Sabtu, 27 Maret 2021

Bangunkan Aku Sahur, Bu


Mengingat pengamalan anak gadisku setahun lalu di bulan Ramadan. 

“Ibu, jangan lupa nanti aku di-misscall. Takut terlambat sahur,” kata Ika dari ujung telepon. Sehari menjelang Ramadan, kami bertanya kabar. Malam menjelang tidur, pesan yang sama ia tuliskan agar kami mengingatkan dia untuk makan sahur.

Bulan Ramadan 1441 H. Terasa sekali sangat berbeda dengan bulan Ramadan tahun-tahun sebelumnya. Kami selalu bertiga menikmati ibadah puasa wajib dengan rutinitas buka dan sahur bertiga. Sore menjelang buka, apa pun yang saya sajikan, biasanya tertata tiga porsi untuk saya, suami, dan anak semata wayang, Ika. Pingin kolak, ya ada tiga mangkuk. Berbuka dengan bubur mutiara, ya tiga mangkuk saya siapkan. Tahun ini untuk pertama kalinya saya siapkan hanya untuk dua orang tanpa anak.

Tahun 2020 adalah tahun pertama anak saya masuk ke dunia kerja. Setelah menyelesaikan pendidikannya, dia diterima bekerja sebagai radiografer salah satu rumah sakit di Delanggu, Jawa Tengah.   Suka duka sudah ia lalui beberapa bulan menjelang Ramadan 1441 H. Hidup bersama penghuni kos lain dengan induk semang yang baik, menjadi kabar penghibur bagi kami.

Namun, pandemi covid-19 memaksa dia untuk menahan kerinduannya dengan orang tua di Purwokerto. Lockdown yang diberlakukan di mana-mana memaksanya untuk mengurungkan niat mudik, walau hanya sehari.

“Ka, Ika sudah bangun belum?” panggil suami untuk mengingatkan Ika.

“Sudah bangun, Pak. Terima kasih,” jawabnya.

“Makan lauk apa?”

“Nugget.” Lain hari dijawab ayam, nugget lagi, telur, nugget lagi, dan seterusnya. 

“Makan sayur, Ka. Jangan kering-keringan terus,” pesan saya.

Beberapa hari kemudian, sering kali dia menanyakan bumbu masak. Kadang juga bertanya tentang lama memasak, tingkat kematangan, dan lain-lain. Pakai santan tidak, airnya seberapa,  menyimpan ayam maksimal berapa hari, dan lain-lain pertanyaan praktis.

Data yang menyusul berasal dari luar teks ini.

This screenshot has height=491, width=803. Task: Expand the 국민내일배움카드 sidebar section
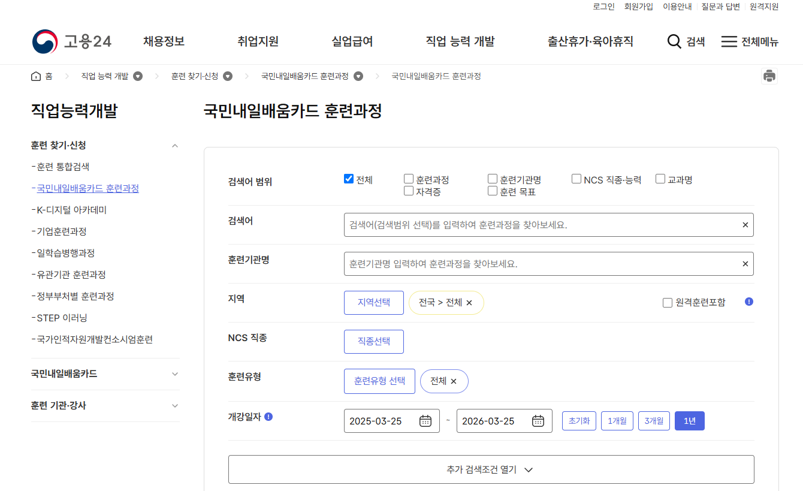(x=174, y=373)
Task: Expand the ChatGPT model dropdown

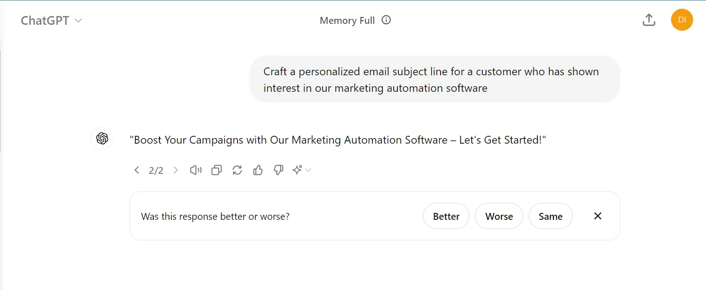Action: click(51, 21)
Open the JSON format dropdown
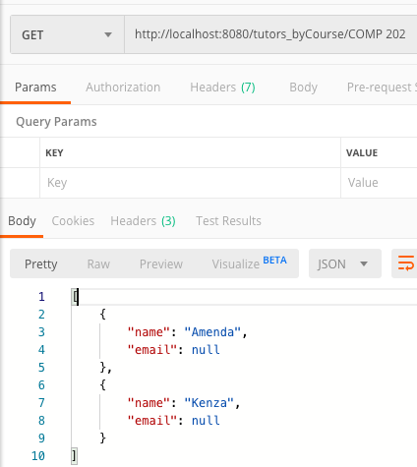 [345, 263]
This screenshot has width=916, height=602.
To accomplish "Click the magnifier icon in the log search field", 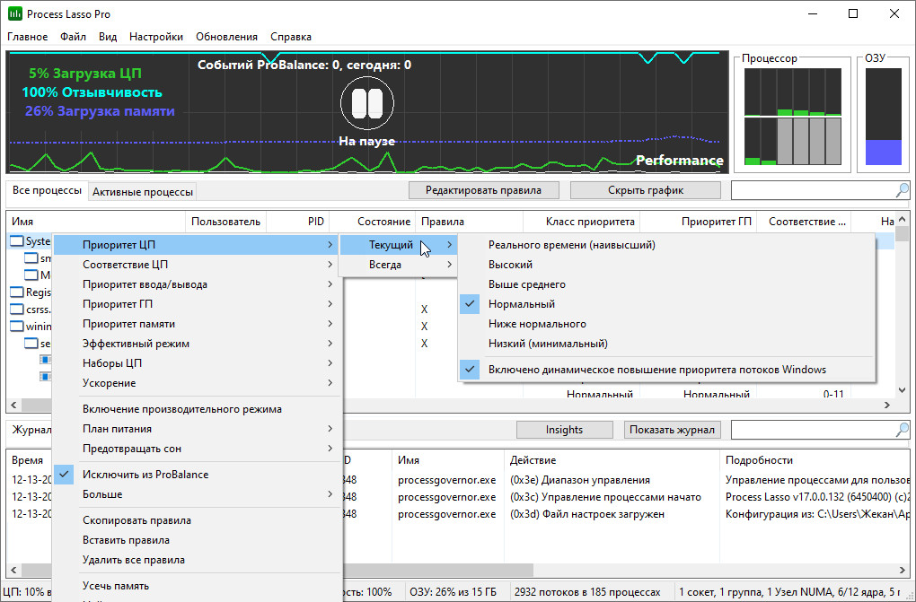I will [901, 430].
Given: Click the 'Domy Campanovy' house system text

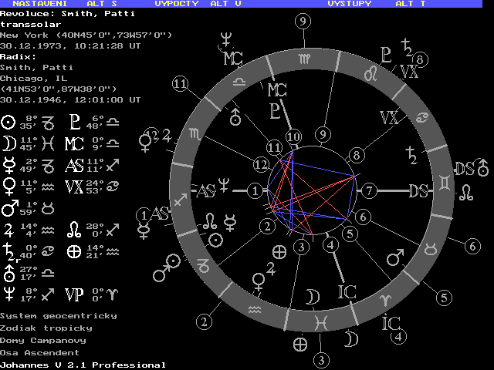Looking at the screenshot, I should (x=43, y=340).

Sebagai anak angkatan milenial, dia tidak luput dari kebiasaan _googling._ Namun, ada kalanya dia merasa mantap dan lebih praktis bertanya.

Apakah dulu kami jarang memasak? Saya akui, bekerja di sekolah full day dan serumah cuma bertiga membuat saya lebih sering mengunjungi warung membeli sayur jadi daripada memasak. Kalaupun memasak sendiri, dia sebatas membantu. Bukan menangani proses memasak secara ful. Saya kurang membekali dia keterampilan memasak. Namun, keberadaan dia sebagai anak kos. Kini memaksa dia bisa belajar memasak.

“Ini masakanku. Enak, lho Bu,” katanya sambil menunjukkan foto sayur oseng, ayam goreng, dan kerupuk.

“Masak semua?”

“Iya, dong.”

“Hebat, sudah pinter memasak.” Tidak menyangka, dia mau memasak juga. Lain kali dia menunjukkan menu yang berbeda. Kadang membuat bubur sumsum atau makanan anak muda: cireng, cilok, spageti kentang goreng, dan lainnya.


Saya sangat senang melihat perkembangannya. Urusan makan bisa dia atasi dengan baik. Rupanya Allah memberikan jalan seperti ini agar membuatnya melek dapur. Kini dia bisa merasakan ketika ada makanan tidak habis, ketika masakan tidak sesuai ekspektasi, atau urusan belanja langsung ke pasar. 

Inilah yang harus kita pahami bahwa ada episode anak akan berpisah dengan orang tua untuk menghadapi kehidupannya. Bekali dia dan beri kesempatan untuk belajar mandiri.